Le 5 octobre 1961, nouvel affront avec l'instauration d'un couvre-feu à Paris pour les "Français musulmans d’Algérie" qui ont ordre de ne pas quitter leur domicile chaque nuit entre 20h30 et 5h30. L'arrêté est formulé ainsi : "Il est conseillé de la façon la plus pressante aux travailleurs algériens de s’abstenir de circuler la nuit dans les rues de Paris et de la banlieue parisienne, et plus particulièrement entre 20 h 30 et 5 h 30 du matin."
Mais le Front de Libération Nationale ne l'entend pas de cette oreille. Considérant, à juste titre, cette interdiction comme raciste, discriminatoire et arbitraire, le FLN appelle les immigrés algériens, hommes, femmes et enfants, à manifester pacifiquement le 17 octobre 1961 au soir, contre le couvre-feu décrété 10 jours plus tôt et pour réclamer l'indépendance de leur pays.
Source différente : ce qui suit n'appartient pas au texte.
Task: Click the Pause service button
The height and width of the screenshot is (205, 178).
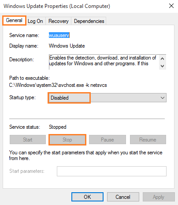Action: (x=108, y=140)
Ils sont plus de 20 000 Algériens à répondre à l'appel à manifester du FLN et à braver le couvre-feu. La manifestation, silencieuse et pacifique - le FLN ayant ordonné aux manifestants de ne répondre à aucune provocation - débute à huit heures du soir. Rassemblés sur les places publiques, les manifestants scandent leurs slogans : « Non au couvre-feu ! » ; « Négociez avec le gouvernement intérimaire de la République algérienne » ; « Indépendance pour l’Algérie ! » ; « Vive le Front de Libération. »
Mais les ordres du ministère de l'Intérieur sont clairs : il faut à tout prix empêcher de tels rassemblements. Commence alors une nuit d'horreur, point d'orgue de la révolution algérienne en France ; un véritable massacre commis par les autorités françaises contre les manifestants algériens.
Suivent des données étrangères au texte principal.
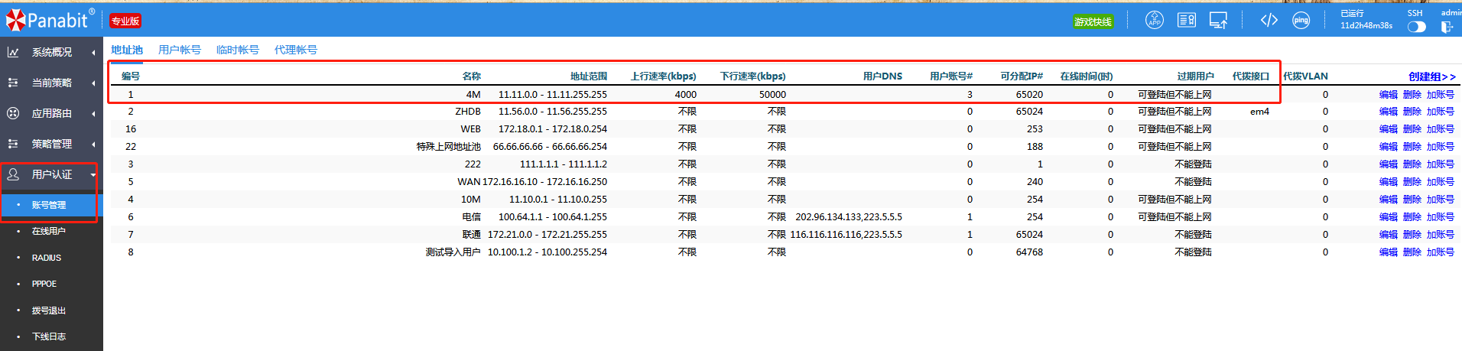Open the license certificate icon
The width and height of the screenshot is (1462, 351).
pos(1186,21)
En une nuit, sur les 22 000 manifestants, 11 538 Algériens sont arrêtés de manière totalement arbitraire et transférés, à bord de bus parisiens réquisitionnés pour l'occasion, dans plusieurs camps d’internement à Paris comme le Palais des Sports, le Parc des expositions de la Porte de Versailles, le stade Pierre de Coubertin ou encore le centre d’identification de Vincennes, où ils sont battus, torturés et soumis à des interrogatoires plusieurs jours durant par les forces de l'ordre. Certains y perdront la vie.
Au sortir des bouches de métro, les coups et les insultes pleuvent sur les immigrés avec une extrême violence ; la chasse au faciès est lancée, la ratonnade dure toute la nuit. Dans les rues, dans les stations de métro, les forces de l'ordre attaquent et tuent délibérément des dizaines de manifestants et jettent leur corps dans la Seine.
Au petit matin du 18 octobre 1961, les journaux font état de seulement 2 à 3 morts selon la police et entre 44 et 64 blessés. On apprendra, par la suite, que de nombreux journalistes et photographes présents sur place, le soir de la manifestation, ont été muselés par la préfecture de police ; seuls Libération et l'Humanité osent dénoncer le massacre. Mais dans les jours qui suivent, des dizaines de corps sont repêchés, flottant sur la Seine. Selon les historiens, entre 30 et 250 Algériens sont morts, cette nuit-là.
Malgré l'indignation de nombreux parlementaires dont Gaston Defferre et Eugène Claudius-Petit qui demandent rapidement la création d'une commission d'enquête, Maurice Papon réitère son soutien aux policiers français, déclarant que ces derniers ont fait leur devoir.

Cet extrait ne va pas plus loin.